Segment Start: Data for review

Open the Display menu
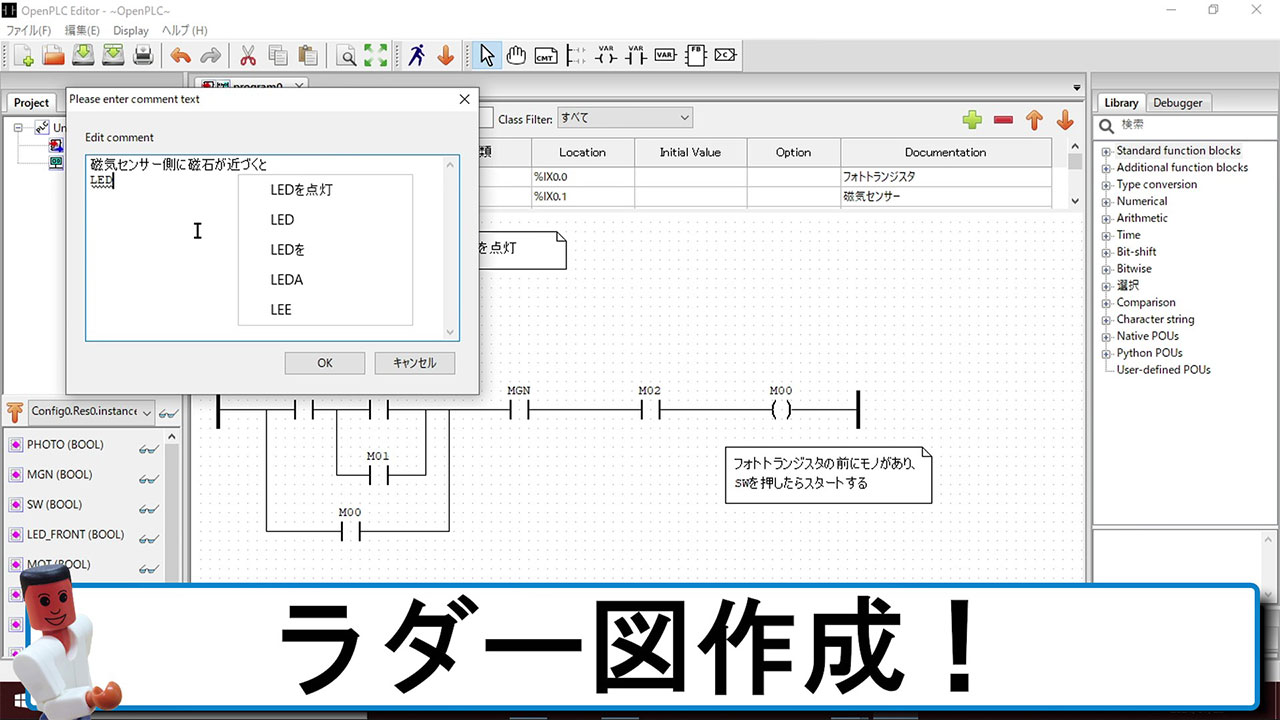This screenshot has height=720, width=1280. [x=131, y=31]
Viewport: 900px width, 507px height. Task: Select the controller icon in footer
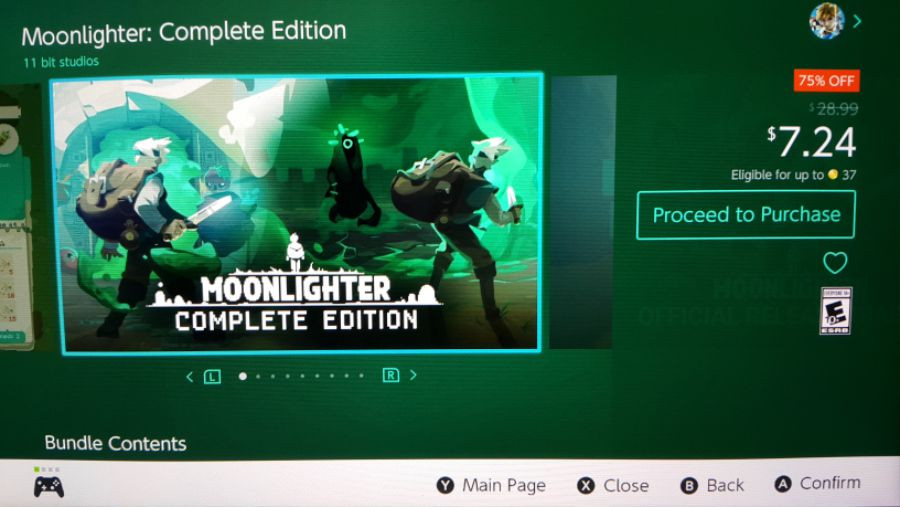pos(49,487)

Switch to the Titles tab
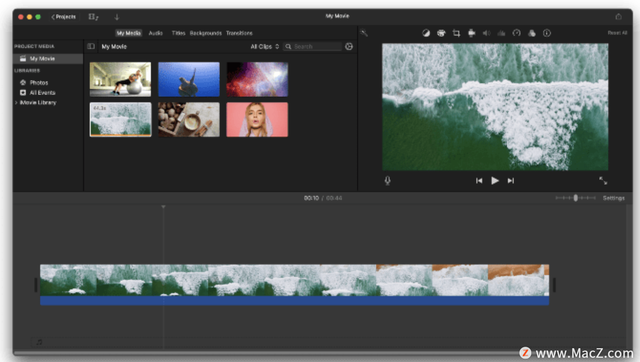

Segment End: Data for review

From the first line to the last, copy the records exactly and skip the pictures.

Open the Display menu
This screenshot has height=720, width=1280. [x=131, y=31]
Viewport: 900px width, 507px height. Task: Select the controller icon in footer
pos(49,487)

Switch to the Titles tab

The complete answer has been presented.